Alongside this, there is a darker, more pessimistic voice that says:
- The conviction rate in corruption cases is low not by accident but because links in the chain are themselves compromised — from some enforcement staff, to parts of the investigative machinery, to stretches of the political class.
- When people say “corruption is in every drop of our blood,” it is less a compliment and more a frustrated admission of how deep the rot feels.
That cynicism does not cancel the joy of seeing one official caught. It does, however, explain why many treat such stings as exceptions that prove the rule, not proof that the system has truly turned a corner.
Does Public Shaming Help Or Hurt?
The image of a barefoot official being dragged through the tehsil while people cheer raises an uncomfortable question.
Arguments in favour:
- Visibility matters. Quiet arrests and sealed‑cover inquiries rarely send a message. A public, recorded sting tells other officials that they can be seen, recorded and exposed.
- There is genuine relief in seeing consequences. For citizens who have been bled by small bribes for years, watching one official face public shame feels like a tiny restoration of balance.
Arguments against:
- Even accused have rights. A fair process is still necessary. If humiliation becomes the point, it can slide into vengeance, not justice.
- It may distract from structural fixes. A dramatic video is easy to share; changing recruitment, monitoring and case‑handling systems is not.
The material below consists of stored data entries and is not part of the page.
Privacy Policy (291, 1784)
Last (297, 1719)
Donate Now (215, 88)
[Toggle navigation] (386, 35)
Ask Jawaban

There’s a risk that we clap for the symbol and forget to demand deeper reforms.
The honest answer may be that a viral “walk of shame” is not a solution, but a symptom: a society so fed up with invisible corruption that it celebrates any visible pushback it can get.
Beyond One Amin: What Real Change Would Look Like
If this case is to mean more than a few days of satisfaction, it would need to be followed by moves that do not fit easily into a 30‑second reel:
- Transparent case tracking. So people can see whether the case against Tiwari ends in conviction, acquittal or quiet fade‑out.
- Pattern analysis. How many similar complaints exist about arms‑licence files, land records and tehsil work in that district? Is this one man, or one visible node in a much larger network?
- Protection and reward for complainants. Villagers who choose to file formal complaints instead of paying “fees” should not be punished with delays or harassment.
- Changes in incentives inside the department. Better pay alone is not enough, but systems where file movement is tracked, audited and visible, and where honest officers are backed rather than isolated, can reduce opportunities for petty rent‑seeking.
Until then, the chant “Anti‑corruption zindabad” will echo every time a small fish is caught — and fade again when people go back to the same counters, the same files, and the same quiet demands for cash.
Sources
Local reportage on the Shahabad tehsil sting operation against revenue staffer Prem Shankar Tiwari, including details of the ₹15,000 bribe trap laid by the Moradabad anti-corruption team and the complaint linked to an arms licence ‘no-dues’ report. Follow-up coverage of the public reaction at the tehsil complex, with slogans of “Anti-corruption zindabad”, as well as the family’s allegation of harsh treatment, and basic information on the case registration under corruption laws.